■ **Problem requirements**
Provide an exact copy of the lines from the beginning of the records through the line that includes "View the fourth", and of no others.

■ **Dataset excerpts**

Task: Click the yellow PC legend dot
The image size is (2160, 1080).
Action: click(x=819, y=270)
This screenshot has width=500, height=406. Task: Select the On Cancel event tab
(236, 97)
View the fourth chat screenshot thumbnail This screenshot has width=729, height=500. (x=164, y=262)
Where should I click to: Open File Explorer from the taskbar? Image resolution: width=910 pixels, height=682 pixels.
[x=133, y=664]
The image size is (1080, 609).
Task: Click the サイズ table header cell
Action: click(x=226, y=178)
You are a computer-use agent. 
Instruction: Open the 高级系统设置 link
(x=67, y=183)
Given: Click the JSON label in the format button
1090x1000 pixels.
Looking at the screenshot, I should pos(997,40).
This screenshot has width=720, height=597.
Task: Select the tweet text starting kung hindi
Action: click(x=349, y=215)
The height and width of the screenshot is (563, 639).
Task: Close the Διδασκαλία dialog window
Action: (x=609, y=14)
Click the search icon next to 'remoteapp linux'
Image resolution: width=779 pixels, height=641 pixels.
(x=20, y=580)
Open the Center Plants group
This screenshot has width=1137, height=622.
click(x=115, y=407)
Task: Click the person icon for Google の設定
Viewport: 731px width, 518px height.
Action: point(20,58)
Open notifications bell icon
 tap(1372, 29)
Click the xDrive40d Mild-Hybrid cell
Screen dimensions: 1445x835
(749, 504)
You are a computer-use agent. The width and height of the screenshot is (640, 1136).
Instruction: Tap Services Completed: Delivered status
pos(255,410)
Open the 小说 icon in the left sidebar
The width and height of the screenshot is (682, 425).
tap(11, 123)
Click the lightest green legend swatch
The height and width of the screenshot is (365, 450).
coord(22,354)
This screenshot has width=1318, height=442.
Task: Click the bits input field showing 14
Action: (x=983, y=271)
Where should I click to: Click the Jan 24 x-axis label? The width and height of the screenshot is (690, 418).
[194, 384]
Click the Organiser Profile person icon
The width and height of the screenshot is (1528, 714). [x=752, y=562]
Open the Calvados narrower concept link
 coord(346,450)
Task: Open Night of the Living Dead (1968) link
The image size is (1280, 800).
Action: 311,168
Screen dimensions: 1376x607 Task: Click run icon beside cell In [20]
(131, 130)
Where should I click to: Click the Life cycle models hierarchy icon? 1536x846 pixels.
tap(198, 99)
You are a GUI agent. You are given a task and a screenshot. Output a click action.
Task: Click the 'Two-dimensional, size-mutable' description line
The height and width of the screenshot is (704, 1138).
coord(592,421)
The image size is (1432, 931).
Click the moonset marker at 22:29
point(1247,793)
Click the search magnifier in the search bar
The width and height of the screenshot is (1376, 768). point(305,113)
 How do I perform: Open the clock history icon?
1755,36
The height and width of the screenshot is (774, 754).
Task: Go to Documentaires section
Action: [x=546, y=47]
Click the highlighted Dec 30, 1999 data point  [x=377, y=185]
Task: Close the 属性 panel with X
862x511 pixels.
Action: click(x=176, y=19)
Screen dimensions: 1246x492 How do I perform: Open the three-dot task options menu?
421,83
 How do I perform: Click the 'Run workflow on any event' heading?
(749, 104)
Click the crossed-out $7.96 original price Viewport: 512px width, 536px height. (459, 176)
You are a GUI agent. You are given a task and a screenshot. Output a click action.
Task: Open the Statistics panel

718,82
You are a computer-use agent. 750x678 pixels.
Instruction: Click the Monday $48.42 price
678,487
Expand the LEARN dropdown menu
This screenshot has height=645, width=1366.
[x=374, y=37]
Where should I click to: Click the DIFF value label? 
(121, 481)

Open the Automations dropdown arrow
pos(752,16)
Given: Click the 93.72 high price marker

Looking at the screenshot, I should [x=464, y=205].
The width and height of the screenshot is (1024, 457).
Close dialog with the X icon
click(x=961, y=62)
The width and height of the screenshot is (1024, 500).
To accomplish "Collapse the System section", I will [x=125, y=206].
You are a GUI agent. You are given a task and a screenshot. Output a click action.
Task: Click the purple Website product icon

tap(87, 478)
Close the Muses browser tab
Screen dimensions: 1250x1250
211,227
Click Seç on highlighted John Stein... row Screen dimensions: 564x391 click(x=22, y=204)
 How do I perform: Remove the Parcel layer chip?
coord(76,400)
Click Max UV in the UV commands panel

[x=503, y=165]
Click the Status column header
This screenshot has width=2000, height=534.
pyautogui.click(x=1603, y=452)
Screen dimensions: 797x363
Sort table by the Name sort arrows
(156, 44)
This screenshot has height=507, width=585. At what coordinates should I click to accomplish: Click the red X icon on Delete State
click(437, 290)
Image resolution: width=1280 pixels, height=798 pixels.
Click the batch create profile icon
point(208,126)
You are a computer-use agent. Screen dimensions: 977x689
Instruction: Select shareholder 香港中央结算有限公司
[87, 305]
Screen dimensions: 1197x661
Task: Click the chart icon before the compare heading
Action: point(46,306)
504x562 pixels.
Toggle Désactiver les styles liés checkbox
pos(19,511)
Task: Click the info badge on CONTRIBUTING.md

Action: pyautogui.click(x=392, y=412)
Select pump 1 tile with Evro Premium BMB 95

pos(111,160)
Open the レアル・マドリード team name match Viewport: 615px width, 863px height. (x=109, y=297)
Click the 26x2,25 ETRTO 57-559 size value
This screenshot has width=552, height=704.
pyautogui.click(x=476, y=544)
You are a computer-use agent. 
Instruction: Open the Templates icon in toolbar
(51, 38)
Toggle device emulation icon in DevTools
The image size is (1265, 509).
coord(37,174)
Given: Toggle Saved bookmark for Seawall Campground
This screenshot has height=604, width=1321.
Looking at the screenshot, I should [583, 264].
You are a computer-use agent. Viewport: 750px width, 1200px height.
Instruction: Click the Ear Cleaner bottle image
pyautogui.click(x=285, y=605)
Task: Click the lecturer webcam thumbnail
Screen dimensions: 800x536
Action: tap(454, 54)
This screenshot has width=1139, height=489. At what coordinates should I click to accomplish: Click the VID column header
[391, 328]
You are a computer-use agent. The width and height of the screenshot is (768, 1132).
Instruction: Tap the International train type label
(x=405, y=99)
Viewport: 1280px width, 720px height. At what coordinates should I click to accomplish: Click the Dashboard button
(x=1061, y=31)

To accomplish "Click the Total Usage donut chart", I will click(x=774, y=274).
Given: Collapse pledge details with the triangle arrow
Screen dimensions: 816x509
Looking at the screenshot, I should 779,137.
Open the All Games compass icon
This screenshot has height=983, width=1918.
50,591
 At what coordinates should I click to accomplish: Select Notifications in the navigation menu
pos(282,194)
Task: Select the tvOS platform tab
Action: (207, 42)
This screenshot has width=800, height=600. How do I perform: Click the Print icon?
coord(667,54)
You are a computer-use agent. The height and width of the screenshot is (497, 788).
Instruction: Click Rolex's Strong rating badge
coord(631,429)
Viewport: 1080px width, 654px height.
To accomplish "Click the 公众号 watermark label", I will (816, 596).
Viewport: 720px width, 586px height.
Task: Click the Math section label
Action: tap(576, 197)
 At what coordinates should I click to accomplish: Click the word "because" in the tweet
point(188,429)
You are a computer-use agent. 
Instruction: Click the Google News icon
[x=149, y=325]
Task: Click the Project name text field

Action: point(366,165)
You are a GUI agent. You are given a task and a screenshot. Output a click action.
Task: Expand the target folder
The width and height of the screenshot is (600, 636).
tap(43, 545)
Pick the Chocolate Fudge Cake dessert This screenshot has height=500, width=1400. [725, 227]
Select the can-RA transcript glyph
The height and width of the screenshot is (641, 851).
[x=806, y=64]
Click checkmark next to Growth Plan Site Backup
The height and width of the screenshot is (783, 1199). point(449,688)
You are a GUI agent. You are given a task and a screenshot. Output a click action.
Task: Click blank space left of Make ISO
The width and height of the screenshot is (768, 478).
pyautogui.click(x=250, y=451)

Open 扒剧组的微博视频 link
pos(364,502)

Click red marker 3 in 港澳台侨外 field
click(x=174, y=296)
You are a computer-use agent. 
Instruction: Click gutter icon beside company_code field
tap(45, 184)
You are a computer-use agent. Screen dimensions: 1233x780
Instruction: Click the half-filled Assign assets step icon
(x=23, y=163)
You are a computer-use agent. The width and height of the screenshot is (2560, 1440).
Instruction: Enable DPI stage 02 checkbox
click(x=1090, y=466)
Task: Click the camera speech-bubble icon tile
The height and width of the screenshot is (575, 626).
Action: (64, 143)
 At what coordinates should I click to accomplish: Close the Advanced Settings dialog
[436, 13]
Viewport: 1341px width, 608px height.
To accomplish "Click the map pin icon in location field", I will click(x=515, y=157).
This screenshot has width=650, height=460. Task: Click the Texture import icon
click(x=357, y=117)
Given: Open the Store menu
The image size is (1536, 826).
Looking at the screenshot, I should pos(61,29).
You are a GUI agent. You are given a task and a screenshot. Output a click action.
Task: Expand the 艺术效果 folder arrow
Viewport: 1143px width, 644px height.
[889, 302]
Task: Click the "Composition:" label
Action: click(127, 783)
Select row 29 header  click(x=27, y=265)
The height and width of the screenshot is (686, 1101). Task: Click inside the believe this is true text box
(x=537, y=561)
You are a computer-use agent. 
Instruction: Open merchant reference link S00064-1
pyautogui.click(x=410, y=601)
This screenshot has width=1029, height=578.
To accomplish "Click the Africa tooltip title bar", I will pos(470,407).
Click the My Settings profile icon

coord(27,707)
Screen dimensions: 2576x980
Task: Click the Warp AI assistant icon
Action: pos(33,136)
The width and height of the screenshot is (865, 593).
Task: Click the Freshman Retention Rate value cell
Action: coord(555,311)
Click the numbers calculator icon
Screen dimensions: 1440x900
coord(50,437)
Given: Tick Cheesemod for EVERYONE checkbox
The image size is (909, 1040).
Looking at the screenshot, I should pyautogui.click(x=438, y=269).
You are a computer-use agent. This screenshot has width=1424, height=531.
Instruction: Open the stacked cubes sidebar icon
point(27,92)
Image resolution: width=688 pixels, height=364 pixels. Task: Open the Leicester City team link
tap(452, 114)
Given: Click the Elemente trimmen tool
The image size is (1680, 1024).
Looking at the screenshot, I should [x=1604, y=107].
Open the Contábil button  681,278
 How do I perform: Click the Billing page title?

■ **Answer space**
Task: Click the yellow PC legend dot
The image size is (2160, 1080).
Action: click(x=819, y=270)
This screenshot has width=500, height=406. Task: Select the On Cancel event tab
(236, 97)
View the fourth chat screenshot thumbnail This screenshot has width=729, height=500. (x=164, y=262)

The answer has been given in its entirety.